** Geestdrift en geestkracht
Het is wel een van de kenmerken van onze tijd, dat met de geest minder wordt gerekend dan voorheen.
Sinds de techniek de wereld heeft veroverd en haar tot slaaf heeft gemaakt, is de geest van de mens van minder betekenis geworden.
Natuurlijk zijn wij er niet blind voor, dat achter alle uitvindingen op het terrein der techniek een zeer belangrijk geestelijk ‘voor’ werk zit, maar de massa heeft daarvoor geen oog en jubelt alleen over het resultaat. Van dat resultaat profiteert ze dagelijks. Het vergemakkelijkt het leven en naar zij meent, veraangenaamt het dat leven evenzeer.
Wij zijn niet van dat gevoelen en geloven, dat in de kunst van te leven, juist de geest een veel groter plaats inneemt, dan wij vermoeden.
* * *
Deze algemene devaluatie, laten wij dat woord ook maar eens mogen gebruiken, van de geest, heeft mede ten gevolg, dat wij geen geestdrift meer kennen en in geestkracht volkomen te kort schieten.
Nu zij men voorzichtig. Hier kan de schijn ons bedriegen. Wij moeten voor geestdrift niet aanzien, wat eigenlijk niet anders is dan een stomweg ontladen van massale gevoelens.
Vanmiddag hoorden wij uit de verte het geloei van een veelkoppige menigte, die op het voetbalveld het spel van de twee kampende elftallen gadesloeg.
Men zou door de telkens weer uitschietende kreten de gedachte kunnen krijgen, dat hier toch wel geestdrift aanwezig was.

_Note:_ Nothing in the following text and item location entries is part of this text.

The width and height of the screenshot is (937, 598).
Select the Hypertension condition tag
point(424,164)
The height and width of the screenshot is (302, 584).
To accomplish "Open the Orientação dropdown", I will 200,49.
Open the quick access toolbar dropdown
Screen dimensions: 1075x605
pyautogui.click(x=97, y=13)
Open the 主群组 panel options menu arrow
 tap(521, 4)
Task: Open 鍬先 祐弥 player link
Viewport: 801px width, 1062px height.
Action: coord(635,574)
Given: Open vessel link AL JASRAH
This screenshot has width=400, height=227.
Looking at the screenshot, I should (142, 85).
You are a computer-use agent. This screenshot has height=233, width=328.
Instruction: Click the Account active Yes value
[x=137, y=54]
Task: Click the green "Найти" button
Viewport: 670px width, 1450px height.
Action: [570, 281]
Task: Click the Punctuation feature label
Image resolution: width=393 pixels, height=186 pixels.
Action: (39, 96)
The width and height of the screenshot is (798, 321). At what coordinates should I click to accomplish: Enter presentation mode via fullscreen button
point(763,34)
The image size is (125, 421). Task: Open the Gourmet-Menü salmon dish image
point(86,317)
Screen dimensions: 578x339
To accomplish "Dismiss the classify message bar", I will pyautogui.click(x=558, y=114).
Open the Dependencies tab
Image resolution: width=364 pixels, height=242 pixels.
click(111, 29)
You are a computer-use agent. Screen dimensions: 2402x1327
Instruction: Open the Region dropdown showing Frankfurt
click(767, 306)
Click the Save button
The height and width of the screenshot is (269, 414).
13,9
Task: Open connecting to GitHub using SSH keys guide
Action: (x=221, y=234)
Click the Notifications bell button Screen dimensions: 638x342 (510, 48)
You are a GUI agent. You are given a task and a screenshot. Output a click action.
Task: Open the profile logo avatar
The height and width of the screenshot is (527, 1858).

Wij geloven hier niets van. Wie de gelaatstrekken wel eens nauwkeurig heeft bekeken van hen, die volkomen inactief het spel van twee en twintig actieve mensen gadeslaan, die weet met onfeilbare zekerheid, dat hier vermoedelijk wel een ‘drift’ werkt, maar zeker geen geestdrift.
Geestdrift ontstaat en wordt wakker en komt tot uiting, wanneer 's mensen geest een idee heeft gegrepen en voor die idee alles over heeft.
De geschiedenis is daar om met vele voorbeelden te bewijzen, dat zowel de enkeling als de massa in geestdrift ontvlammen kan.
In de wending der tijden spreekt dat wel heel sterk.
Hierdoor is meer dan eenmaal in het leven van volk en stam een ommekeer gekomen, die leidde tot een grondige en radicale wijziging.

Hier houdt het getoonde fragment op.